20 Look! I’m standing at the door and knocking. If any hear my voice and open the door, I will come in to be with them, and will have dinner with them, and they will have dinner with me.
As she stood in the greeting card and stationary aisle at Target, Patricia took a moment to silently confirm something she had long suspected: she was not a “party person.” Honestly, she had known this for quite some time. She had never been the sort of person to create custom name tags out of construction paper or little gift bags stuffed with designer tissue paper and gourmet chocolates. Patricia was consistently astonished at the level of creativity and hard work that all of her friends put into their special events.
She took a step back and took in the display of invitation and thank-you cards laid out in neat stacks on the shelves. Quietly scanning them, Patricia sighed, and rubbed the bridge of her nose. Why in the world was this so difficult?
Her brother had called her in early August, while she was making dinner. “It’s Dad,” her brother had said, “He’s not well. The doctors say he’s very sick.”
“How sick?” Patricia asked, stirring carrots into the thick red sauce.
“Sick enough that they’re giving him a timeline. It’s bad, Trish. You need to see him.”
She gave a slight, sarcastic laugh. “Why? We haven’t talked in, what, six years? Seven? Why would I need to talk to him?” She gave the sauce a quick stir. “I doubt we’d even have anything to say to each other.”

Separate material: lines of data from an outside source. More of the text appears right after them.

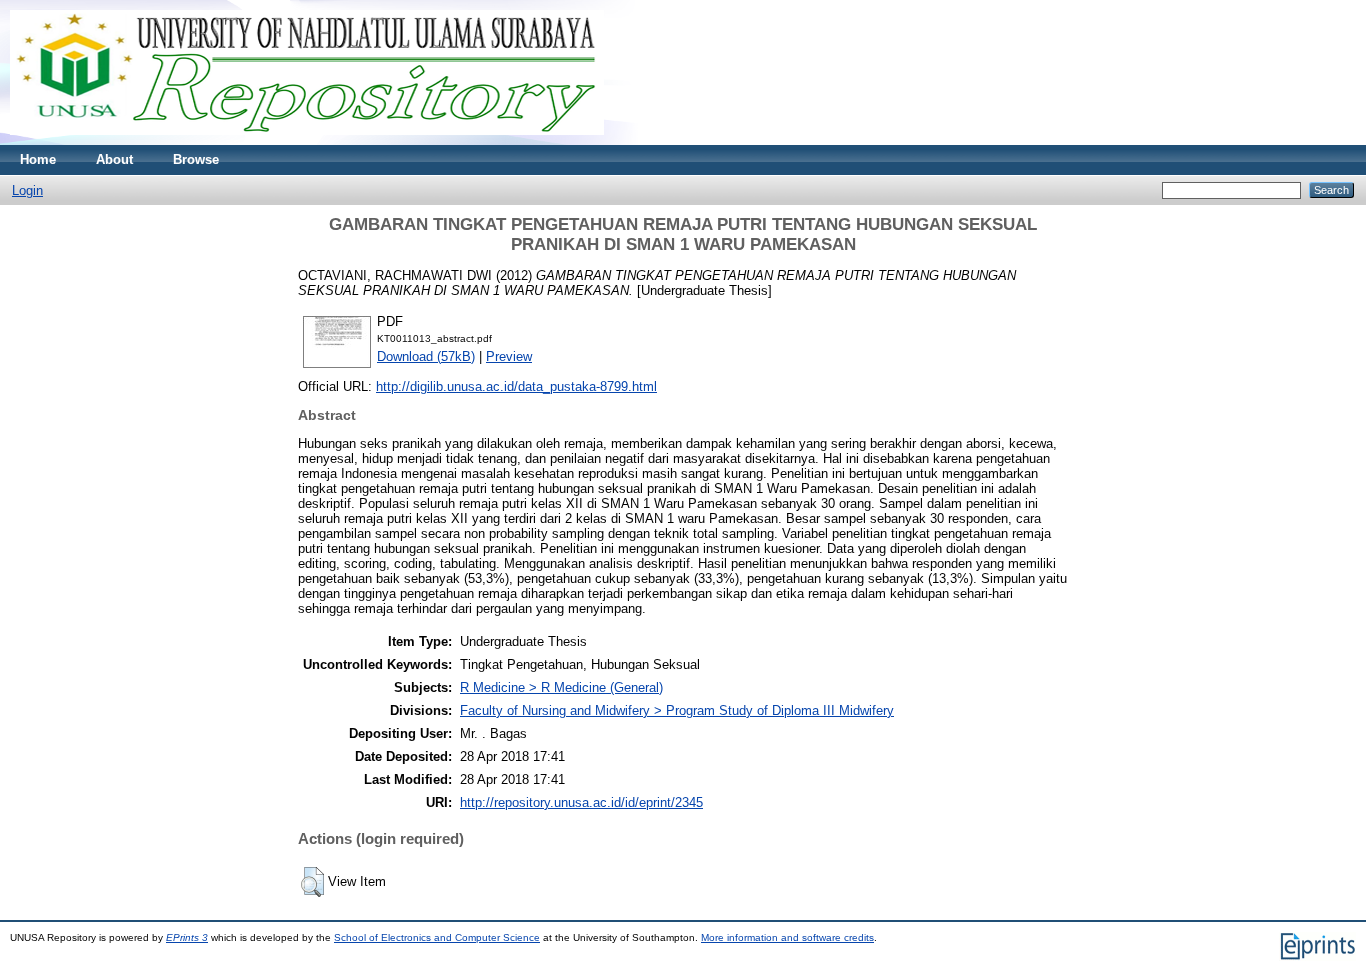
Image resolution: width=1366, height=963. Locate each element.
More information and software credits (787, 937)
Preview (509, 356)
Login (27, 190)
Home (38, 159)
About (114, 159)
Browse (196, 159)
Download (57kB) (426, 356)
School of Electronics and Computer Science (437, 937)
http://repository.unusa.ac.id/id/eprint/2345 (581, 802)
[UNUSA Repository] (307, 140)
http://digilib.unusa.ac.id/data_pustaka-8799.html (516, 386)
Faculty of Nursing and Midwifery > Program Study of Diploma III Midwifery (677, 710)
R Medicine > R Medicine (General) (561, 687)
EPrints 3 (187, 937)
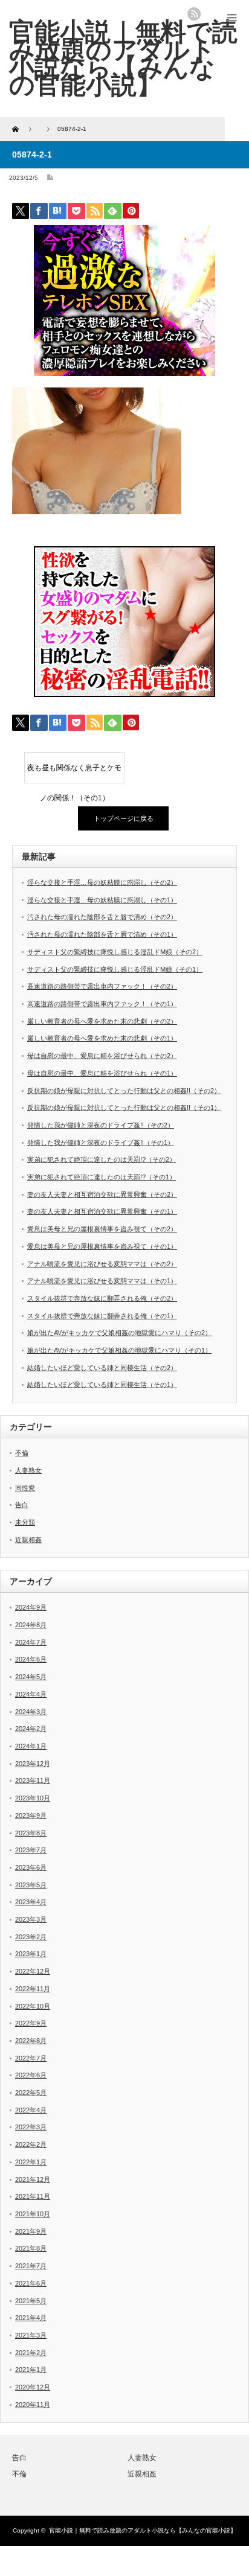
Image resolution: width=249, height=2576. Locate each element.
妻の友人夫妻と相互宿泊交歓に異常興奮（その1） (102, 1211)
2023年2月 (31, 1936)
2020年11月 (32, 2404)
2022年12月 (32, 1971)
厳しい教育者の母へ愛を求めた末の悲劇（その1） (102, 1038)
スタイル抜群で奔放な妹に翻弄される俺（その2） (102, 1298)
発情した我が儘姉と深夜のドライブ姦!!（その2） (100, 1125)
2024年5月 (31, 1676)
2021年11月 (32, 2196)
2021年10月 (32, 2213)
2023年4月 (31, 1901)
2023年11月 (32, 1780)
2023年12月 (32, 1763)
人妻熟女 (28, 1470)
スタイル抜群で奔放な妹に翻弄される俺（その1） (102, 1315)
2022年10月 (32, 2006)
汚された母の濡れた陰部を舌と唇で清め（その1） (102, 934)
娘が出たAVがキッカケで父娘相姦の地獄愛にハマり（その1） (119, 1350)
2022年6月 (31, 2075)
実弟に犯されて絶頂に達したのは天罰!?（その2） (101, 1159)
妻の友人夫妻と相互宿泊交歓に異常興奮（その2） (102, 1194)
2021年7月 (31, 2265)
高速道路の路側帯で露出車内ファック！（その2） (102, 986)
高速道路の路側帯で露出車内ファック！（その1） (102, 1003)
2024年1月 (31, 1746)
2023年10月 (32, 1798)
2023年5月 (31, 1885)
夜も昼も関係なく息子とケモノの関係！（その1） (74, 773)
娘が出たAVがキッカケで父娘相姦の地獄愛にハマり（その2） (119, 1332)
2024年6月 (31, 1659)
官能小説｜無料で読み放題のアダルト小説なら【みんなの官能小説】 (142, 2530)
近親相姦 (28, 1539)
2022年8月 (31, 2040)
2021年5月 (31, 2300)
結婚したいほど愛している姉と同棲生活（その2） (102, 1367)
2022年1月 (31, 2162)
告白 (21, 1504)
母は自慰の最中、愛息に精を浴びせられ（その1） (102, 1073)
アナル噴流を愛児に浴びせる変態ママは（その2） (102, 1263)
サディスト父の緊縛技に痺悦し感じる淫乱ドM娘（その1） (114, 969)
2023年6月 (31, 1867)
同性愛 (25, 1487)
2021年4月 (31, 2317)
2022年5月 (31, 2092)
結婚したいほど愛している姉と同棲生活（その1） (102, 1384)
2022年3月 (31, 2127)
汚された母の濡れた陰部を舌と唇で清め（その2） (102, 916)
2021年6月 (31, 2283)
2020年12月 (32, 2387)
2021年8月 (31, 2248)
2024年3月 (31, 1711)
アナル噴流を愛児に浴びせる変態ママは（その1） (102, 1280)
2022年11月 (32, 1988)
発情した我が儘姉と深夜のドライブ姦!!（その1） (100, 1142)
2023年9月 (31, 1815)
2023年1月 (31, 1953)
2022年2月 (31, 2144)
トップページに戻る (124, 818)
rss (194, 14)
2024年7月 (31, 1642)
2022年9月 (31, 2023)
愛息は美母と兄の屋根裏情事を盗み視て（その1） (102, 1246)
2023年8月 (31, 1833)
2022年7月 (31, 2058)
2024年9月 (31, 1607)
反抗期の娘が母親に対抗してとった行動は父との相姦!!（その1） (124, 1107)
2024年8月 (31, 1624)
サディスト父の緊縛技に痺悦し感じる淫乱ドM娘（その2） (114, 951)
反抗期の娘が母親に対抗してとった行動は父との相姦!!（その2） (124, 1090)
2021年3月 (31, 2335)
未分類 (25, 1522)
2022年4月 (31, 2110)
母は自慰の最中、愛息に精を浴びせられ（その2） (102, 1055)
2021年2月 (31, 2352)
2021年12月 (32, 2179)
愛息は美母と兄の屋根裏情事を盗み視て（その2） (102, 1228)
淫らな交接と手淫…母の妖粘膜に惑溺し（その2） (102, 882)
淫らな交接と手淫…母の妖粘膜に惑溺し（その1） (102, 900)
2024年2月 (31, 1728)
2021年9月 (31, 2231)
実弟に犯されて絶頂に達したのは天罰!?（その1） (101, 1177)
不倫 (21, 1452)
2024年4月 (31, 1694)
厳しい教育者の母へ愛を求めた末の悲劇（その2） (102, 1021)
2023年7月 (31, 1850)
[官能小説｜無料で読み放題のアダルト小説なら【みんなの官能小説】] (123, 58)
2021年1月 (31, 2369)
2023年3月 (31, 1919)
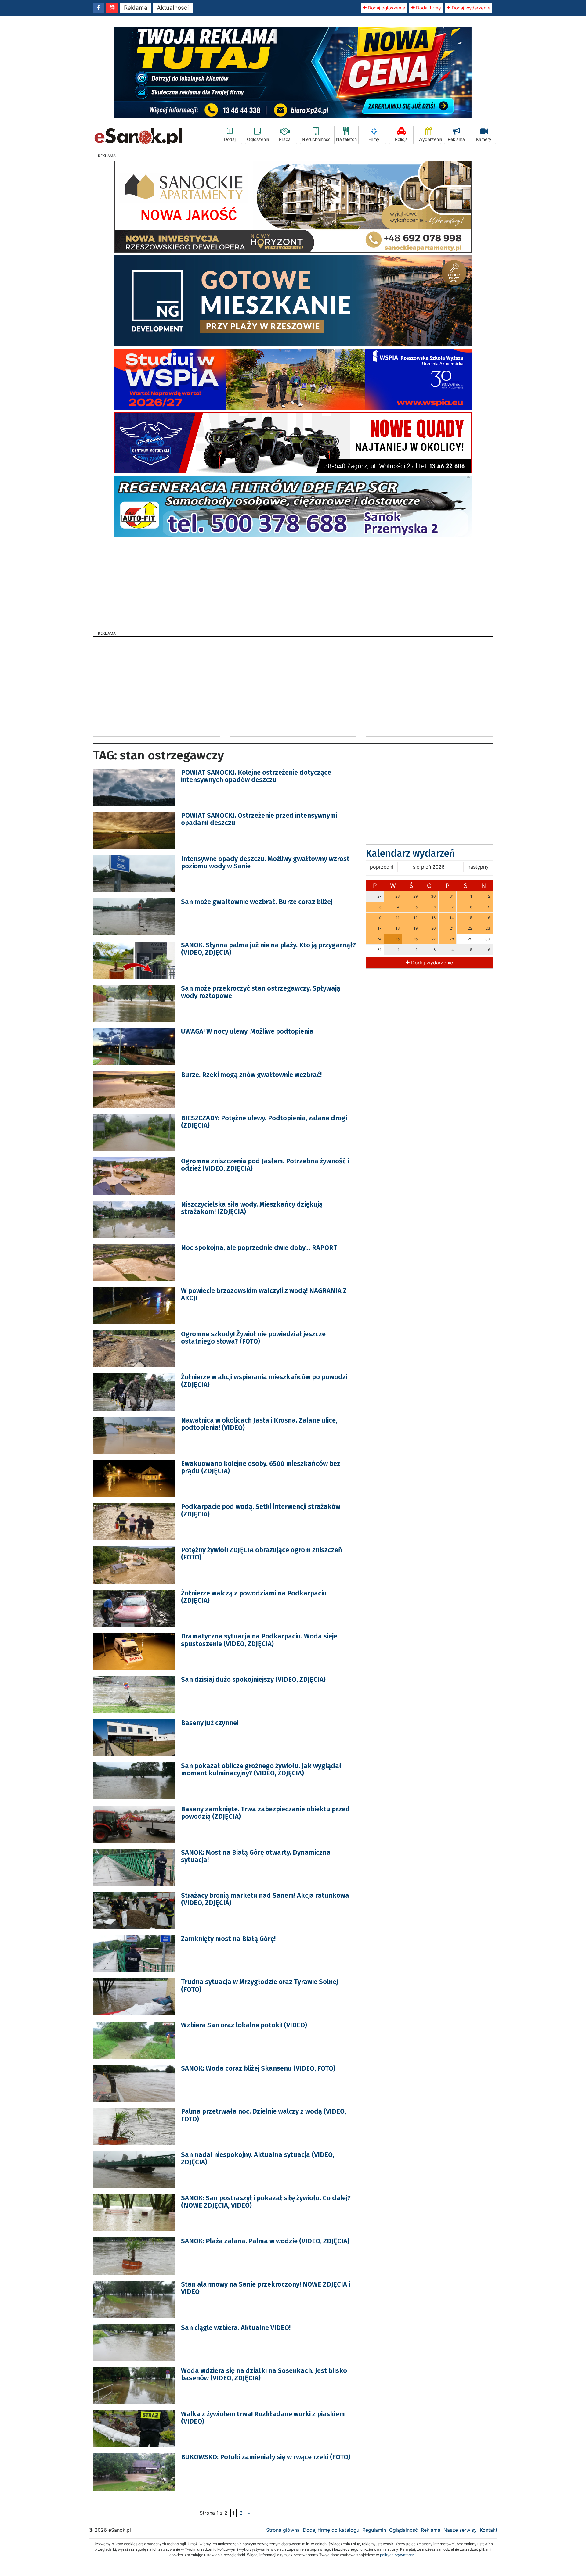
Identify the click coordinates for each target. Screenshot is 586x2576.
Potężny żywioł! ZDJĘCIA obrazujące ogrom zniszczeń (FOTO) (261, 1553)
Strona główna (283, 2530)
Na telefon (346, 139)
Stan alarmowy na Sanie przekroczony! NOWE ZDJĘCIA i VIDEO (265, 2288)
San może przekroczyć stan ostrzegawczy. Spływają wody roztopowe (260, 992)
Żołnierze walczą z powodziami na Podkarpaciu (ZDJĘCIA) (254, 1597)
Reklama (135, 7)
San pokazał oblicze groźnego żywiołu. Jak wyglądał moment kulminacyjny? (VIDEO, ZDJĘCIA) (261, 1769)
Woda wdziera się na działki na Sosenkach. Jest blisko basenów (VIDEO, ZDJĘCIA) (264, 2374)
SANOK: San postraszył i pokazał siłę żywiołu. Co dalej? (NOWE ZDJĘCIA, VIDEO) (266, 2201)
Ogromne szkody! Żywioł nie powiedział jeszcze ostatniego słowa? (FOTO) (253, 1337)
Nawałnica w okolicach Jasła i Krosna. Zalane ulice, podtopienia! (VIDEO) (259, 1424)
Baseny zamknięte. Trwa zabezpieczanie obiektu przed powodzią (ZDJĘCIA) (265, 1813)
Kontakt (488, 2530)
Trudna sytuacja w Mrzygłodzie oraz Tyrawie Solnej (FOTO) (259, 1985)
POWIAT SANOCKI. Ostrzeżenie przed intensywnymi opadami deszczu (259, 819)
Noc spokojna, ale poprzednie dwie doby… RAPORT (259, 1247)
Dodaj (230, 139)
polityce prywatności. (398, 2555)
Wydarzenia (429, 139)
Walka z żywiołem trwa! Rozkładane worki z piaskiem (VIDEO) (263, 2417)
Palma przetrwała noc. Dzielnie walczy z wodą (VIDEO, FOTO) (263, 2115)
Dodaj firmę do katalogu (331, 2530)
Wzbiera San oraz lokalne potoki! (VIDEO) (244, 2025)
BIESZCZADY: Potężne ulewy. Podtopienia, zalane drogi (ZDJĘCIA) (264, 1121)
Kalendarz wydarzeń (410, 853)
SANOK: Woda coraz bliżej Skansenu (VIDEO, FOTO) (258, 2068)
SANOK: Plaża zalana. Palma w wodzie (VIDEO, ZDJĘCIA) (265, 2241)
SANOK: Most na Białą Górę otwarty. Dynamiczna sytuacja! (256, 1856)
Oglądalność (403, 2530)
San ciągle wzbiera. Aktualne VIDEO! (236, 2327)
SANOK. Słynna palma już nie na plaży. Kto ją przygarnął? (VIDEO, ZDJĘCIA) (268, 948)
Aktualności (173, 7)
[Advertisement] (293, 582)
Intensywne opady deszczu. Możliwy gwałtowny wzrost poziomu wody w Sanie (265, 862)
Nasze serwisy (460, 2530)
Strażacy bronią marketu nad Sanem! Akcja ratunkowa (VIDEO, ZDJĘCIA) (265, 1899)
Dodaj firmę (428, 8)
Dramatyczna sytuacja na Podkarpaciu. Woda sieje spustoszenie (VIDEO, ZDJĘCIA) (259, 1640)
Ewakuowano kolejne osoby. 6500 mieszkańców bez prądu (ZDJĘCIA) (260, 1467)
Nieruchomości (316, 139)
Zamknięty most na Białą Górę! (228, 1939)
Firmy (373, 139)
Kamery (483, 139)
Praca (285, 139)
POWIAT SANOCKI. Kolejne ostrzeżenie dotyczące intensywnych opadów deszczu (256, 776)
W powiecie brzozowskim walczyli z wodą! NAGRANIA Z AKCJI (264, 1294)
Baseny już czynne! (209, 1723)
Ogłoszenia (258, 139)
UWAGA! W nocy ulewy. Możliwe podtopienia (247, 1031)
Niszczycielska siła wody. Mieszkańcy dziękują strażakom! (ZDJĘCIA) (252, 1208)
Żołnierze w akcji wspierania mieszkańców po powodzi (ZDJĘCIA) (264, 1380)
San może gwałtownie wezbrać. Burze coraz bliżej (256, 902)
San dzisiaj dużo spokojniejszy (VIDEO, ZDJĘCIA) (253, 1679)
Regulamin (374, 2530)
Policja (401, 139)
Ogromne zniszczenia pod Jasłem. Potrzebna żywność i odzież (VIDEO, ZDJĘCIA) (265, 1164)
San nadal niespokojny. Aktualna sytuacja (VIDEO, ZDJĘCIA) (257, 2158)
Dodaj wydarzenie (470, 8)
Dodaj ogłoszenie (386, 8)
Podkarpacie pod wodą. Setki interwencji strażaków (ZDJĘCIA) (260, 1510)
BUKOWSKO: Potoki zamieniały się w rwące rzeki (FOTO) (265, 2457)
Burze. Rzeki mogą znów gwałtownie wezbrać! (251, 1075)
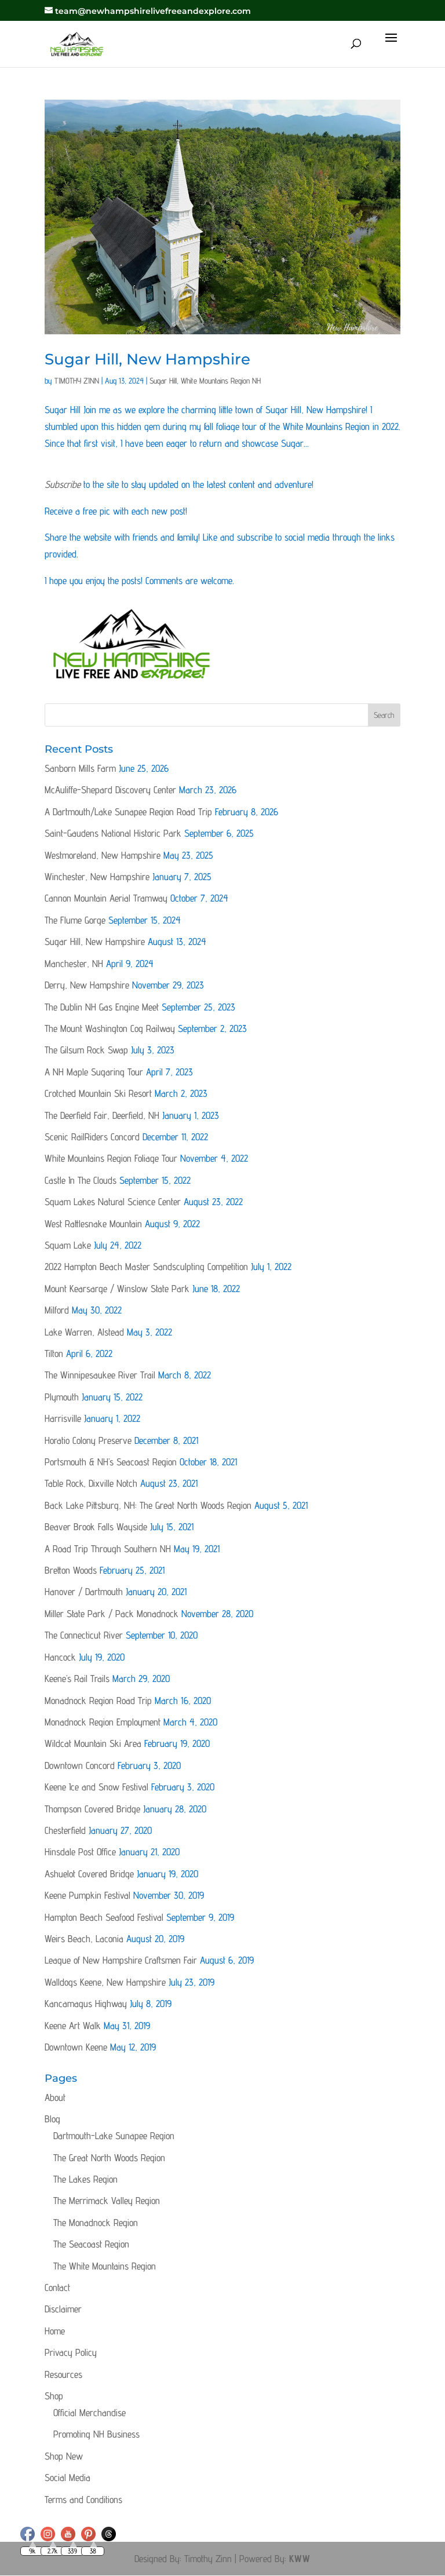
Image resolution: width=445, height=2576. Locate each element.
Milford (57, 1310)
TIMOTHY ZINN (76, 380)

Her brother paused for a second. “The doctors say he’s very sick.”
Patricia sighed. She picked up a pen and an old take-out menu. “Fine,” she said. “How can I get ahold of him?”
Although neither her husband nor her daughter would say it out loud, Patricia could tell that they were both surprised by how festive their home looked that December. Holiday decorating, like party planning, was a skill reserved for a small portion of the population, and Patricia had never seen the point in either. In her 12 years of marriage, the entirety of her Christmas decoration collection had fit into an old apple box that sat on a shelf in the basement.
Still, that December, Patricia found herself at Crate and Barrel, buying up enough decorations to fill two whole shopping carts. She still wasn’t much of a decorator, but she found a display that she thought looked appropriately festive and bought up everything in it. When it came time to buy a tree, Patricia found a $200 blue spruce from the nursery up the street. She had it delivered to her home, and spent an entire afternoon decorating it from top to bottom, just like the tree pictured on the front of the ornament box.
“If he survives until Thanksgiving,” she had said to her husband on the way home from church one Sunday in early October, “I’ll invite him to Christmas dinner with our family.”
He glanced over at her from the driver’s seat and paused before asking, “Are you sure about that? He might actually survive that long, y’know.”
She looked directly at him and said, “Of course I’m sure. I wouldn’t say it if I wasn’t sure, would I?”
He shrugged. “I’m just saying, Pat. Sometimes those ‘time left’ estimates that doctors give can be way off. What if he actually lives that long? Are you really ready to invite him into our house? On Christmas?”
Patricia sat up in her seat. “What are you implying? Of course I’m ready. Of course I am. Why wouldn’t I be?” she asked. After he didn’t answer, she added, “Anyways, it probably won’t matter. The doctors say he’s very sick.”
The morning of Christmas, Patricia woke up before her family. She padded down the hallway in her slippers and bathrobe, and brewed herself a cup of peppermint tea. Sitting down at the table, she began to silently go over the enormous list of things that needed to be done in the next few hours. She would need to make sure Tom scooped the snow off the sidewalk and laid down salt before her father arrived. Before her father arrived. The words unexpectedly resonated through her body, causing her fingers to briefly tremble on the warm rim of her coffee mug.
Patricia’s chest tightened and her mouth became dry. Before her father arrived. For the last four months, she had successfully pushed back all of the anxiety and fear that had been slowly mounting inside of her. But right then, early in the morning on Christmas day, sitting amongst all of the festive decorations in her still quiet home, she found that she was no longer able to avoid the question that had been inside of her for the last four months: would it be enough? What would it be like, when her father knocked on her front door and they saw each other for the first time in seven years? Would all of the decorating and baking and preparation be enough to mend the gap that had formed between them? What would he think of her home? Of her family? Of her?
Patricia looked at the door. And she waited.
Prayer: “Dear God, grant us the love to hope for what we do not yet see. Grant us the faith to hope for what we do not yet see. Grant us the bravery to hope for what we do not yet see. Amen.”